■ How to complete this task
Every single record below is to be reproduced exactly.

* * *

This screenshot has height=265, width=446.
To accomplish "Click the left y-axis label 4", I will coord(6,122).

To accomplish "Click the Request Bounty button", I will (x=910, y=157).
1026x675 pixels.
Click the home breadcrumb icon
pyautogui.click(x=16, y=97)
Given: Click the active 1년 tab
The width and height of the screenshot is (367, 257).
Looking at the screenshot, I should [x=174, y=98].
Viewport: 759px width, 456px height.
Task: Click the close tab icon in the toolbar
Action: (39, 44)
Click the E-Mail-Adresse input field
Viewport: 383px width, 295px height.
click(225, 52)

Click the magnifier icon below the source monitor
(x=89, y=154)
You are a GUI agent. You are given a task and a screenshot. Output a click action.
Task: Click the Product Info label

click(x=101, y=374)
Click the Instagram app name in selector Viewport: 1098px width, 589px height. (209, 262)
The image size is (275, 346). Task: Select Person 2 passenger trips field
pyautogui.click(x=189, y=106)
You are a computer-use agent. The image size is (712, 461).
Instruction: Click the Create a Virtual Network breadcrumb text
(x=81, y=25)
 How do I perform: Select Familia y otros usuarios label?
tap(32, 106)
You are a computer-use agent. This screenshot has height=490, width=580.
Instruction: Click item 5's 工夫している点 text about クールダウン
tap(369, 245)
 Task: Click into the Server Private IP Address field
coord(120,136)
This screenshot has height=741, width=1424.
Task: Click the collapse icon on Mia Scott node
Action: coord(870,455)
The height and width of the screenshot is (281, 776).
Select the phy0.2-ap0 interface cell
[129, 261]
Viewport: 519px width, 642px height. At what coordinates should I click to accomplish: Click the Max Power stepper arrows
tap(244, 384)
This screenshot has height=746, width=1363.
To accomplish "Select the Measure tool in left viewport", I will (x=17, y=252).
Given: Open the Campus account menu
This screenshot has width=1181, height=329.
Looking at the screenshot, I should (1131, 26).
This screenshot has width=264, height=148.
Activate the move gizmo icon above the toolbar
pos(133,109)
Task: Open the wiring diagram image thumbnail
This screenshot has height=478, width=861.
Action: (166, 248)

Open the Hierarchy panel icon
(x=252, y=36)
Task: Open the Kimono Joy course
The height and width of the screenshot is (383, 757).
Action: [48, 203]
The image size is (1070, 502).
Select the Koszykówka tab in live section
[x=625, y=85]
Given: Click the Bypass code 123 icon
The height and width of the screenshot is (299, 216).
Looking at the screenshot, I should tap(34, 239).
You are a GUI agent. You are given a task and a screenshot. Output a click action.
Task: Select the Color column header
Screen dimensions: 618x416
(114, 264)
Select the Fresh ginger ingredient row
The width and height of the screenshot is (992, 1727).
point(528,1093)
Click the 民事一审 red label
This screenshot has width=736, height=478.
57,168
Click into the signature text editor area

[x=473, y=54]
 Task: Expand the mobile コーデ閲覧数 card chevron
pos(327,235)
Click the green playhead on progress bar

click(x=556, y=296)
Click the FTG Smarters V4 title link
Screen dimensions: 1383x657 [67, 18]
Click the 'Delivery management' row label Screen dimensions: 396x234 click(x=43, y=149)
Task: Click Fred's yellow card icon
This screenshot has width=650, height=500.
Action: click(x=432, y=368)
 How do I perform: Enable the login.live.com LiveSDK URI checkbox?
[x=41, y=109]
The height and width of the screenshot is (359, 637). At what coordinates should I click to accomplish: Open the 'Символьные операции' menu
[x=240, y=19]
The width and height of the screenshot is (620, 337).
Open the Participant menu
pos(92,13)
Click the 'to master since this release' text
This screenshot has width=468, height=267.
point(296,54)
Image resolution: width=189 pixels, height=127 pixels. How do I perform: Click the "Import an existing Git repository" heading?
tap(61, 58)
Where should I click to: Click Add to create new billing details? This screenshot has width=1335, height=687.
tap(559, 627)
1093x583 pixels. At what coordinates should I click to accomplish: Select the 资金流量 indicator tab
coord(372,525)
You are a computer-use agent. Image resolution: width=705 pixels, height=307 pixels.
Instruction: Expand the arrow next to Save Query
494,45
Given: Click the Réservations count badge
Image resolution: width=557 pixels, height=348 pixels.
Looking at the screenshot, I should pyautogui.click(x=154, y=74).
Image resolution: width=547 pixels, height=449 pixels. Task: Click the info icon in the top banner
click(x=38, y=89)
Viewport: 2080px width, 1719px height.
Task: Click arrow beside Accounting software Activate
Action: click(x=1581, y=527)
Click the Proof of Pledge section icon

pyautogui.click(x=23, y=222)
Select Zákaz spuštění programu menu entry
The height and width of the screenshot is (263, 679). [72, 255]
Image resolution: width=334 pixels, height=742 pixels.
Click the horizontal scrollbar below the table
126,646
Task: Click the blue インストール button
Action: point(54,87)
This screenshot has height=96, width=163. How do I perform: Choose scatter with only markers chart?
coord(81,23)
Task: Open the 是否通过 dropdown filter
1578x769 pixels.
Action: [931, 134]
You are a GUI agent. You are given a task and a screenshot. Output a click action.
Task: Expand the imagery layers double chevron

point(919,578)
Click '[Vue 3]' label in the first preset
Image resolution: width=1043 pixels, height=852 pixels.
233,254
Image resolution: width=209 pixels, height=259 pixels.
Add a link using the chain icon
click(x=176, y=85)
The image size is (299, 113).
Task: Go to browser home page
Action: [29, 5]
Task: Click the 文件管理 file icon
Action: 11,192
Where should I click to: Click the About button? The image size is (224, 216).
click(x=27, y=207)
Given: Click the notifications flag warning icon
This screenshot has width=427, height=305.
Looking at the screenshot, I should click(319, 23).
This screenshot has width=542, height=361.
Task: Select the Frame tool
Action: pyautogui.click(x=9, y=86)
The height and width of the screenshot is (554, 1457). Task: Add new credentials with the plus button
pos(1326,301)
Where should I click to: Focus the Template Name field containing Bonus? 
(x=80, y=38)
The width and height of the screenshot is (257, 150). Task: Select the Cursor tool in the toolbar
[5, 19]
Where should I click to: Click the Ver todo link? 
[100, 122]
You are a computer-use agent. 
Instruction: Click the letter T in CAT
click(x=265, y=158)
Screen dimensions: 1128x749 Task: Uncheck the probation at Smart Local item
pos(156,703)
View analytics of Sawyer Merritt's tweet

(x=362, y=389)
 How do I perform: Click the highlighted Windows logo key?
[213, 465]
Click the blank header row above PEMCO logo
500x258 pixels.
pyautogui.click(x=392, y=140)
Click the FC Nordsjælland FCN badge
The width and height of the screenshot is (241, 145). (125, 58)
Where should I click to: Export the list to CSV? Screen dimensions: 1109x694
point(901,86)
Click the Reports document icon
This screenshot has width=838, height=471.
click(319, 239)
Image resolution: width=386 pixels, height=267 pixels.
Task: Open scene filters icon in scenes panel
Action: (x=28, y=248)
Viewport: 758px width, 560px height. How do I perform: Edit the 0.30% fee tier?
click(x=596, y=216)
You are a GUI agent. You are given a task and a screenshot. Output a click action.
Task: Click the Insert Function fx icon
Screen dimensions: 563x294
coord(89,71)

* * *

■ Exercise result
This screenshot has height=265, width=446.
To accomplish "Click the left y-axis label 4", I will coord(6,122).

To accomplish "Click the Request Bounty button", I will (x=910, y=157).
1026x675 pixels.
Click the home breadcrumb icon
pyautogui.click(x=16, y=97)
Given: Click the active 1년 tab
The width and height of the screenshot is (367, 257).
Looking at the screenshot, I should [x=174, y=98].
Viewport: 759px width, 456px height.
Task: Click the close tab icon in the toolbar
Action: (39, 44)
Click the E-Mail-Adresse input field
Viewport: 383px width, 295px height.
click(225, 52)

Click the magnifier icon below the source monitor
(x=89, y=154)
You are a GUI agent. You are given a task and a screenshot. Output a click action.
Task: Click the Product Info label

click(x=101, y=374)
Click the Instagram app name in selector Viewport: 1098px width, 589px height. (209, 262)
The image size is (275, 346). Task: Select Person 2 passenger trips field
pyautogui.click(x=189, y=106)
You are a computer-use agent. The image size is (712, 461).
Instruction: Click the Create a Virtual Network breadcrumb text
(x=81, y=25)
 How do I perform: Select Familia y otros usuarios label?
tap(32, 106)
You are a computer-use agent. This screenshot has height=490, width=580.
Instruction: Click item 5's 工夫している点 text about クールダウン
tap(369, 245)
 Task: Click into the Server Private IP Address field
coord(120,136)
This screenshot has height=741, width=1424.
Task: Click the collapse icon on Mia Scott node
Action: coord(870,455)
The height and width of the screenshot is (281, 776).
Select the phy0.2-ap0 interface cell
[129, 261]
Viewport: 519px width, 642px height. At what coordinates should I click to accomplish: Click the Max Power stepper arrows
tap(244, 384)
This screenshot has height=746, width=1363.
To accomplish "Select the Measure tool in left viewport", I will (x=17, y=252).
Given: Open the Campus account menu
This screenshot has width=1181, height=329.
Looking at the screenshot, I should (1131, 26).
This screenshot has width=264, height=148.
Activate the move gizmo icon above the toolbar
pos(133,109)
Task: Open the wiring diagram image thumbnail
This screenshot has height=478, width=861.
Action: (166, 248)

Open the Hierarchy panel icon
(x=252, y=36)
Task: Open the Kimono Joy course
The height and width of the screenshot is (383, 757).
Action: [48, 203]
The image size is (1070, 502).
Select the Koszykówka tab in live section
[x=625, y=85]
Given: Click the Bypass code 123 icon
The height and width of the screenshot is (299, 216).
Looking at the screenshot, I should tap(34, 239).
You are a GUI agent. You are given a task and a screenshot. Output a click action.
Task: Select the Color column header
Screen dimensions: 618x416
(114, 264)
Select the Fresh ginger ingredient row
The width and height of the screenshot is (992, 1727).
point(528,1093)
Click the 民事一审 red label
This screenshot has width=736, height=478.
57,168
Click into the signature text editor area

[x=473, y=54]
 Task: Expand the mobile コーデ閲覧数 card chevron
pos(327,235)
Click the green playhead on progress bar

click(x=556, y=296)
Click the FTG Smarters V4 title link
Screen dimensions: 1383x657 [67, 18]
Click the 'Delivery management' row label Screen dimensions: 396x234 click(x=43, y=149)
Task: Click Fred's yellow card icon
This screenshot has width=650, height=500.
Action: click(x=432, y=368)
 How do I perform: Enable the login.live.com LiveSDK URI checkbox?
[x=41, y=109]
The height and width of the screenshot is (359, 637). At what coordinates should I click to accomplish: Open the 'Символьные операции' menu
[x=240, y=19]
The width and height of the screenshot is (620, 337).
Open the Participant menu
pos(92,13)
Click the 'to master since this release' text
This screenshot has width=468, height=267.
point(296,54)
Image resolution: width=189 pixels, height=127 pixels. How do I perform: Click the "Import an existing Git repository" heading?
tap(61, 58)
Where should I click to: Click Add to create new billing details? This screenshot has width=1335, height=687.
tap(559, 627)
1093x583 pixels. At what coordinates should I click to accomplish: Select the 资金流量 indicator tab
coord(372,525)
You are a computer-use agent. Image resolution: width=705 pixels, height=307 pixels.
Instruction: Expand the arrow next to Save Query
494,45
Given: Click the Réservations count badge
Image resolution: width=557 pixels, height=348 pixels.
Looking at the screenshot, I should pyautogui.click(x=154, y=74).
Image resolution: width=547 pixels, height=449 pixels. Task: Click the info icon in the top banner
click(x=38, y=89)
Viewport: 2080px width, 1719px height.
Task: Click arrow beside Accounting software Activate
Action: click(x=1581, y=527)
Click the Proof of Pledge section icon

pyautogui.click(x=23, y=222)
Select Zákaz spuštění programu menu entry
The height and width of the screenshot is (263, 679). [72, 255]
Image resolution: width=334 pixels, height=742 pixels.
Click the horizontal scrollbar below the table
126,646
Task: Click the blue インストール button
Action: point(54,87)
This screenshot has height=96, width=163. How do I perform: Choose scatter with only markers chart?
coord(81,23)
Task: Open the 是否通过 dropdown filter
1578x769 pixels.
Action: [931, 134]
You are a GUI agent. You are given a task and a screenshot. Output a click action.
Task: Expand the imagery layers double chevron

point(919,578)
Click '[Vue 3]' label in the first preset
Image resolution: width=1043 pixels, height=852 pixels.
233,254
Image resolution: width=209 pixels, height=259 pixels.
Add a link using the chain icon
click(x=176, y=85)
The image size is (299, 113).
Task: Go to browser home page
Action: [29, 5]
Task: Click the 文件管理 file icon
Action: 11,192
Where should I click to: Click the About button? The image size is (224, 216).
click(x=27, y=207)
Given: Click the notifications flag warning icon
This screenshot has width=427, height=305.
Looking at the screenshot, I should click(319, 23).
This screenshot has width=542, height=361.
Task: Select the Frame tool
Action: pyautogui.click(x=9, y=86)
The height and width of the screenshot is (554, 1457). Task: Add new credentials with the plus button
pos(1326,301)
Where should I click to: Focus the Template Name field containing Bonus? 
(x=80, y=38)
The width and height of the screenshot is (257, 150). Task: Select the Cursor tool in the toolbar
[5, 19]
Where should I click to: Click the Ver todo link? 
[100, 122]
You are a computer-use agent. 
Instruction: Click the letter T in CAT
click(x=265, y=158)
Screen dimensions: 1128x749 Task: Uncheck the probation at Smart Local item
pos(156,703)
View analytics of Sawyer Merritt's tweet

(x=362, y=389)
 How do I perform: Click the highlighted Windows logo key?
[213, 465]
Click the blank header row above PEMCO logo
500x258 pixels.
pyautogui.click(x=392, y=140)
Click the FC Nordsjælland FCN badge
The width and height of the screenshot is (241, 145). (125, 58)
Where should I click to: Export the list to CSV? Screen dimensions: 1109x694
point(901,86)
Click the Reports document icon
This screenshot has width=838, height=471.
click(319, 239)
Image resolution: width=386 pixels, height=267 pixels.
Task: Open scene filters icon in scenes panel
Action: (x=28, y=248)
Viewport: 758px width, 560px height. How do I perform: Edit the 0.30% fee tier?
click(x=596, y=216)
You are a GUI agent. You are given a task and a screenshot. Output a click action.
Task: Click the Insert Function fx icon
Screen dimensions: 563x294
coord(89,71)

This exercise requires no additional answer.